* _What to work on_: Copy each line of the data below with the word "computer".

* _Provided entries_:
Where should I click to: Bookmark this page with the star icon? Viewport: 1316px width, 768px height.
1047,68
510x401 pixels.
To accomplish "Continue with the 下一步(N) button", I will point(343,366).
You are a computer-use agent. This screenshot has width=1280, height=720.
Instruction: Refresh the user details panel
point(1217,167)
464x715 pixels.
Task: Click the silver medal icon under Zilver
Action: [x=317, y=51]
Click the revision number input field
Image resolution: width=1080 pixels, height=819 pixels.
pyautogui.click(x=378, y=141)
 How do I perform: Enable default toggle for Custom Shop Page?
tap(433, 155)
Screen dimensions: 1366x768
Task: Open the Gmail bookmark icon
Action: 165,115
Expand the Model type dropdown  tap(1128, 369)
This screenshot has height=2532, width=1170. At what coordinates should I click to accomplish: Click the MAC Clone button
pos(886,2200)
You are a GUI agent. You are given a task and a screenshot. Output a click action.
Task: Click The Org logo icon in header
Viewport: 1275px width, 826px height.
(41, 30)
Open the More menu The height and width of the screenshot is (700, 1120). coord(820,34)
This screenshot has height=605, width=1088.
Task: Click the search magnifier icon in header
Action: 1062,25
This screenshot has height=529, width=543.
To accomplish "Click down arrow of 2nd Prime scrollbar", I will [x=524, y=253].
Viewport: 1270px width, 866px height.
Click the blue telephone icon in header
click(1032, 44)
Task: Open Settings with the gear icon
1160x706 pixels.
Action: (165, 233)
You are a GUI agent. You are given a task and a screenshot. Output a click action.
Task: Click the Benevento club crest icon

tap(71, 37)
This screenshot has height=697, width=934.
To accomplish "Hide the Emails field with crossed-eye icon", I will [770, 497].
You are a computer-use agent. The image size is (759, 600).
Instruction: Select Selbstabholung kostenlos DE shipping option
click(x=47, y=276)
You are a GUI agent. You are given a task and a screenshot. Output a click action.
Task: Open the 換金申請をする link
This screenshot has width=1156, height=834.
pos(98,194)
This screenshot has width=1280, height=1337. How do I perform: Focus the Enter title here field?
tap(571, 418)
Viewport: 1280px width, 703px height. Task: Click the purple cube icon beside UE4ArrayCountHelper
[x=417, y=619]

* _Task output_:
You are a computer-use agent. This screenshot has width=1280, height=720.
You are a computer-use agent. The image size is (759, 600).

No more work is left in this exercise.